===== DATA SUPPLIED =====

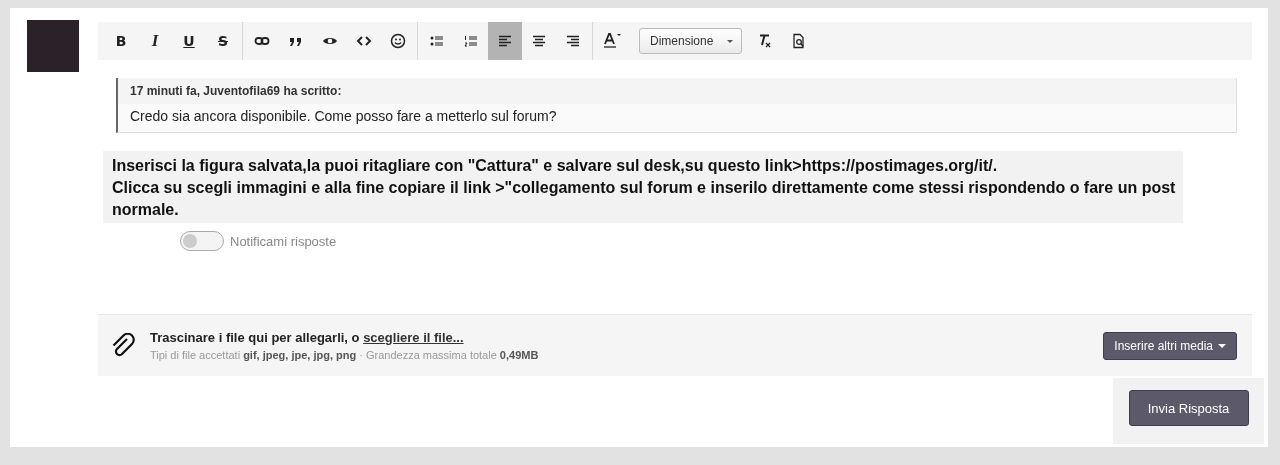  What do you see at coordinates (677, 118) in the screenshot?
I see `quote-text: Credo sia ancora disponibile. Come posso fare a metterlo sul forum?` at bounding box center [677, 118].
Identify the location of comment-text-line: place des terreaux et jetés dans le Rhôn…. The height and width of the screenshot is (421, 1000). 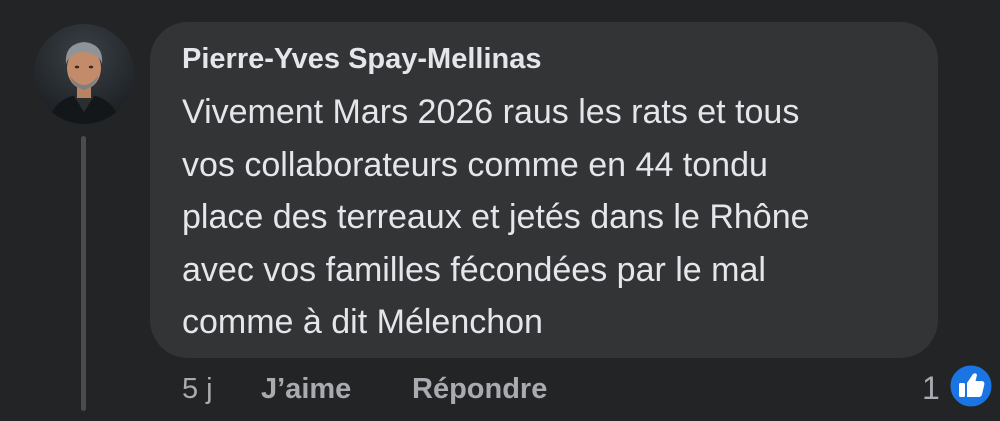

=====
===== DATA SUPPLIED =====

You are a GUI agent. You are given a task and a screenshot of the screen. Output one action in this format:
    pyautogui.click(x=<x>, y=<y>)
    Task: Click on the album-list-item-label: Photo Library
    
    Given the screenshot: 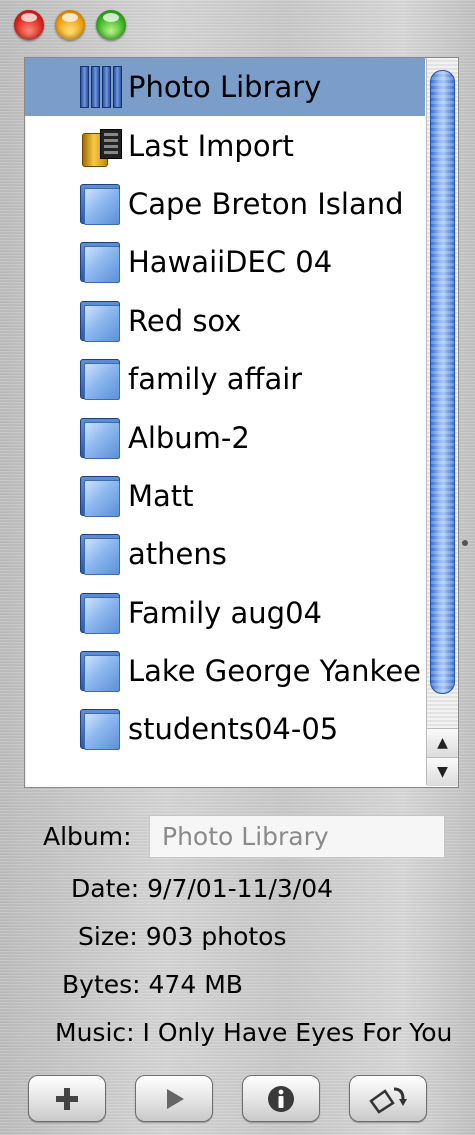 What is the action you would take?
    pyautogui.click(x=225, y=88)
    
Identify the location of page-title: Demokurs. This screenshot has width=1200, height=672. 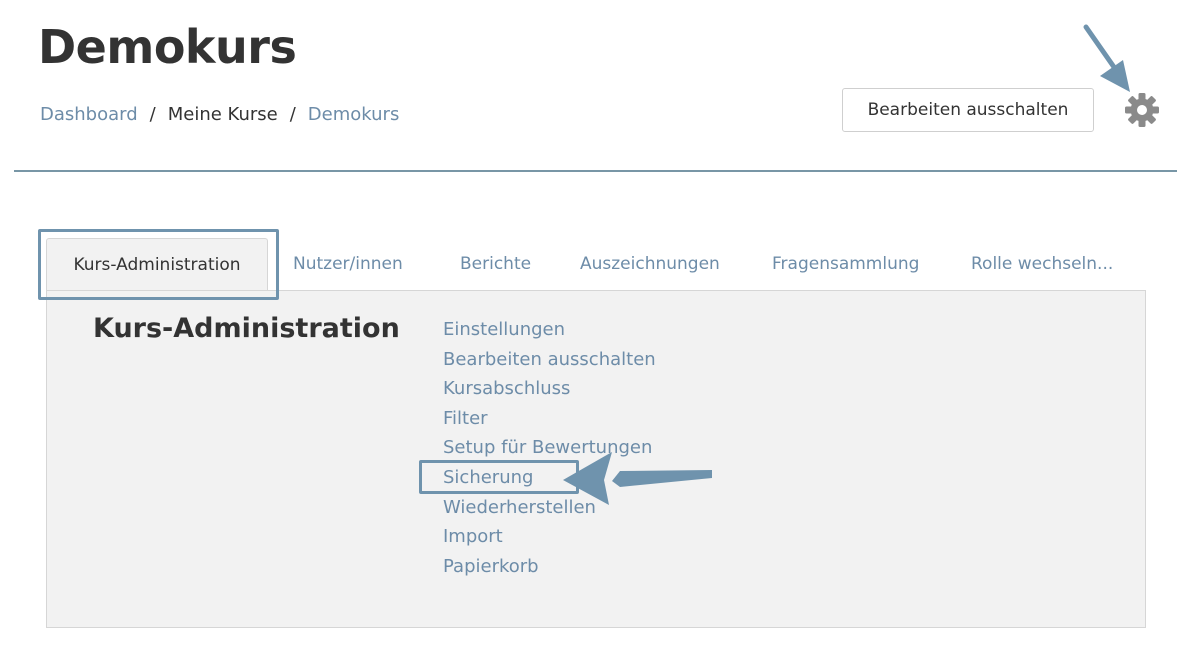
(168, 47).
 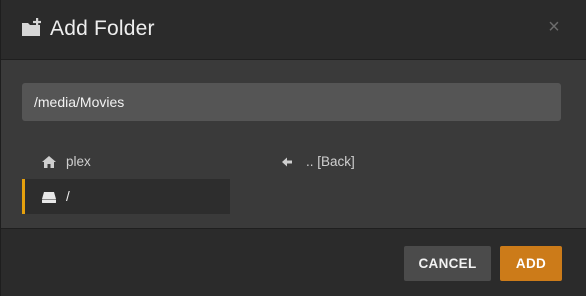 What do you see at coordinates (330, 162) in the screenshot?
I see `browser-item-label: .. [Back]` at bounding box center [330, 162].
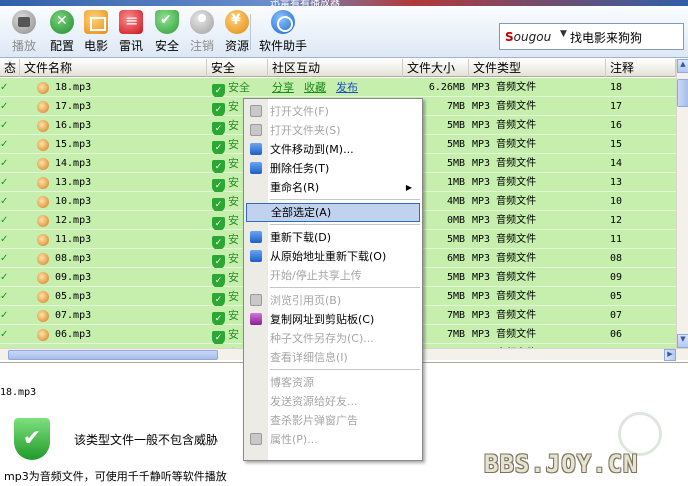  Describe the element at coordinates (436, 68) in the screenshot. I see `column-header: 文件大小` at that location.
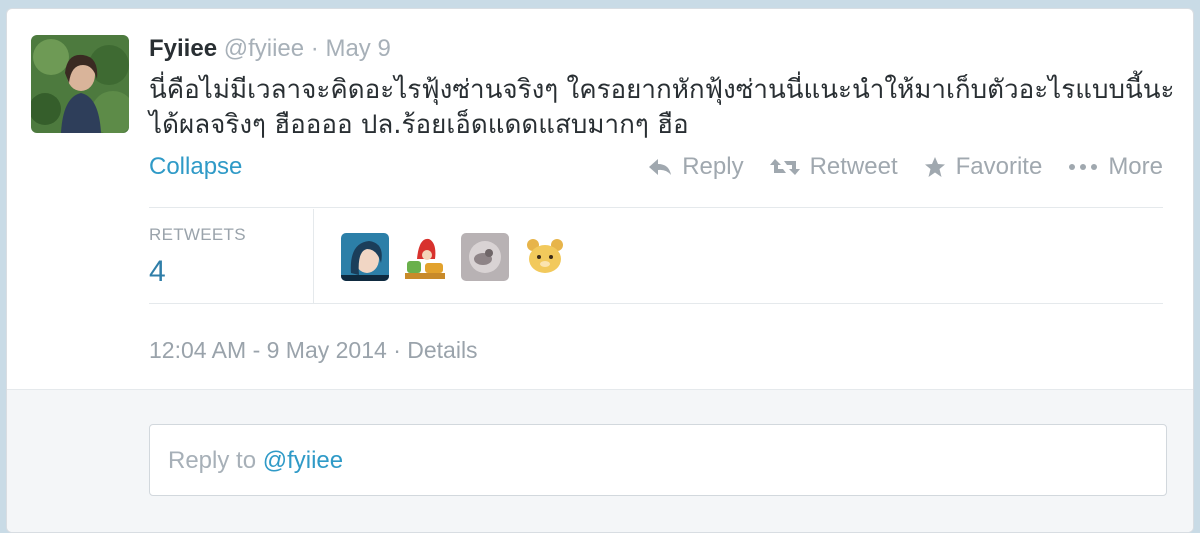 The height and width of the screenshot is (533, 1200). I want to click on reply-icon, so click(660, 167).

=====
===== DATA SUPPLIED =====

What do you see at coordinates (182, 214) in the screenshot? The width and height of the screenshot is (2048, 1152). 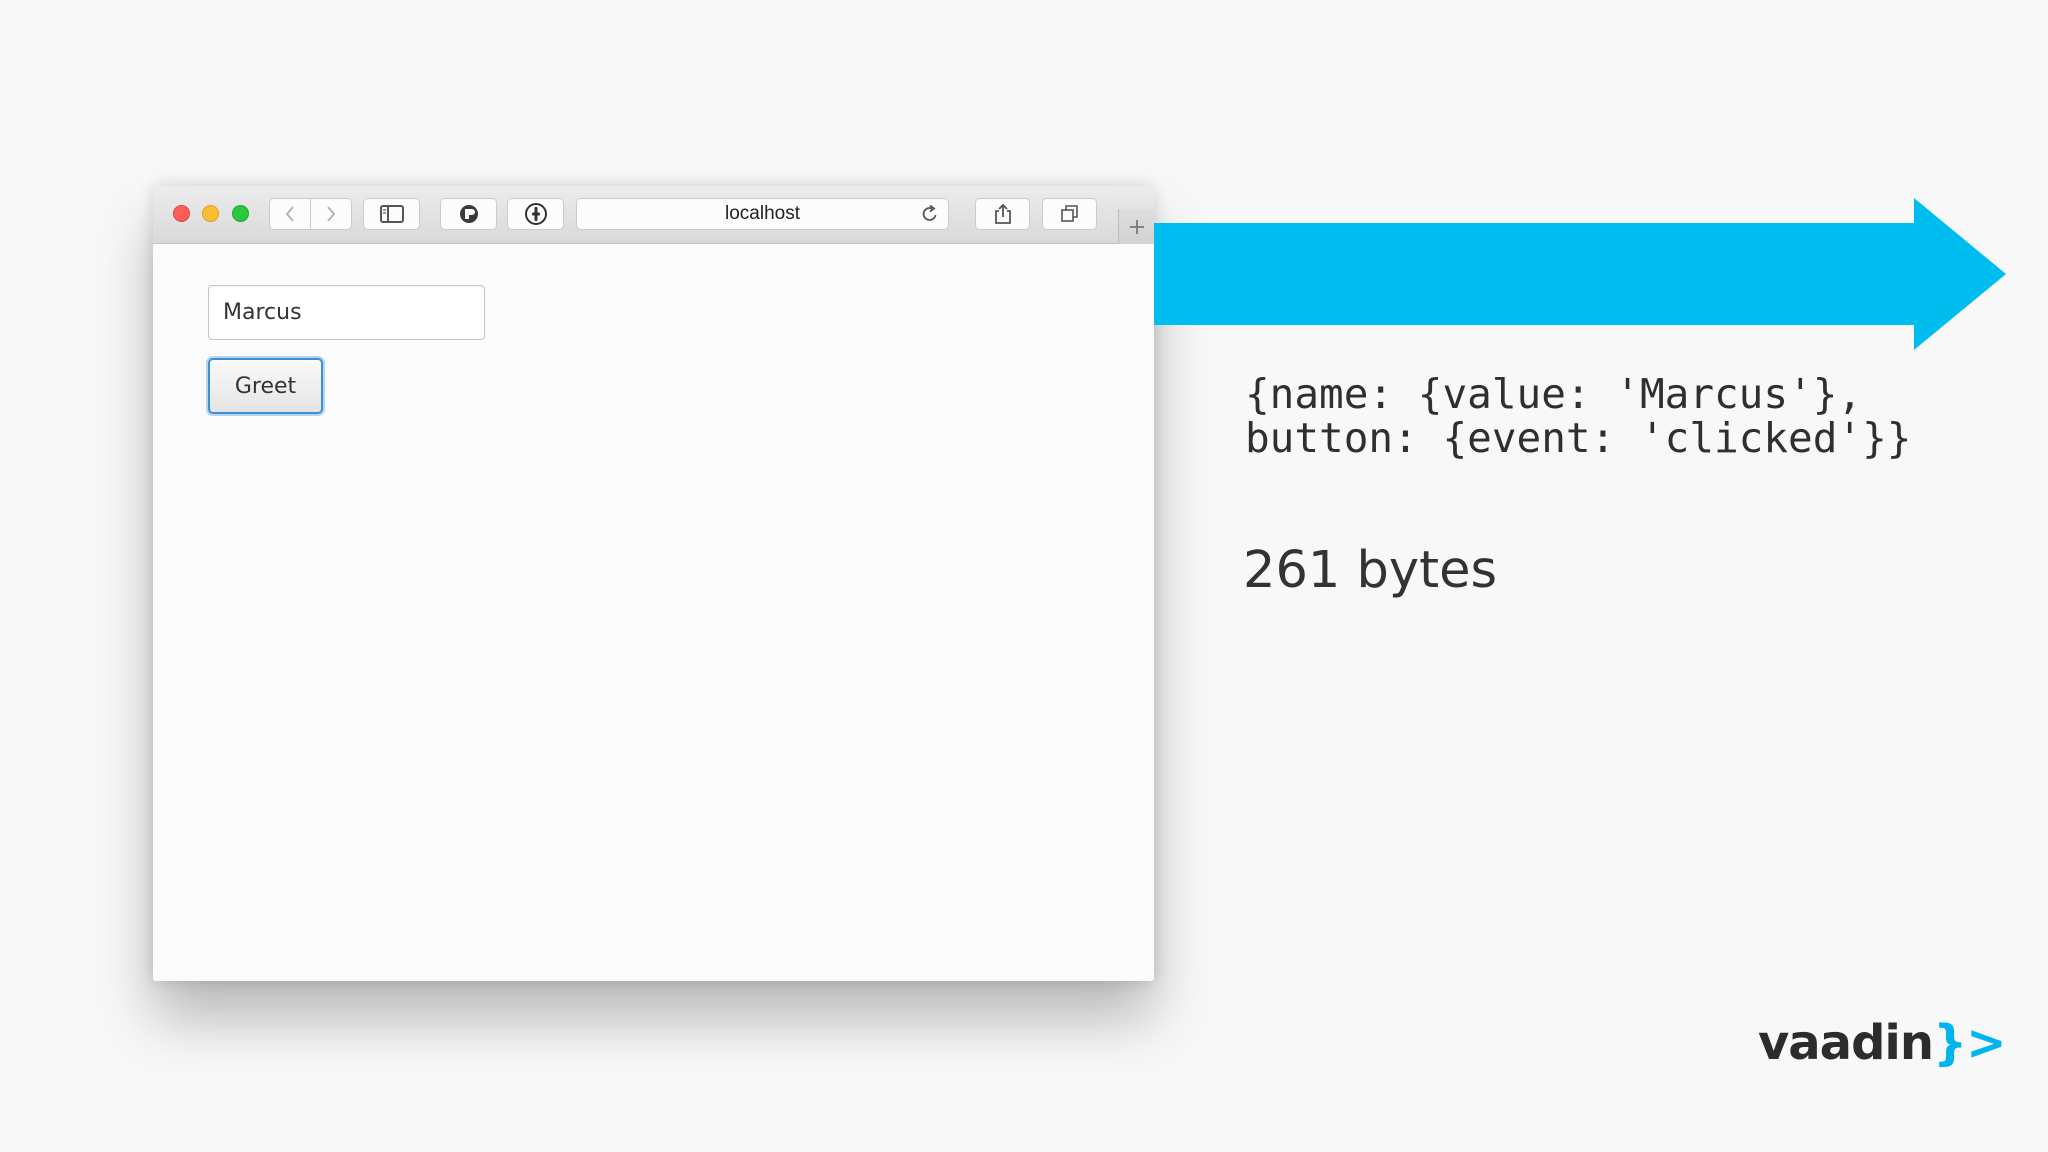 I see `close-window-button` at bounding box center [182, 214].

=====

## WORK INSTRUCTION
Set out the records as a numbered list, starting at the line that contains "What do you see at coordinates (677, 118)" and ending with the line that contains "Identify the location of comment-text-line: place". Leave out blank lines and the pictures.

## EXERCISE ANSWER
1.   What do you see at coordinates (677, 118) in the screenshot?
2. I see `quote-text: Credo sia ancora disponibile. Come posso fare a metterlo sul forum?` at bounding box center [677, 118].
3. Identify the location of comment-text-line: place des terreaux et jetés dans le Rhôn…. The height and width of the screenshot is (421, 1000). 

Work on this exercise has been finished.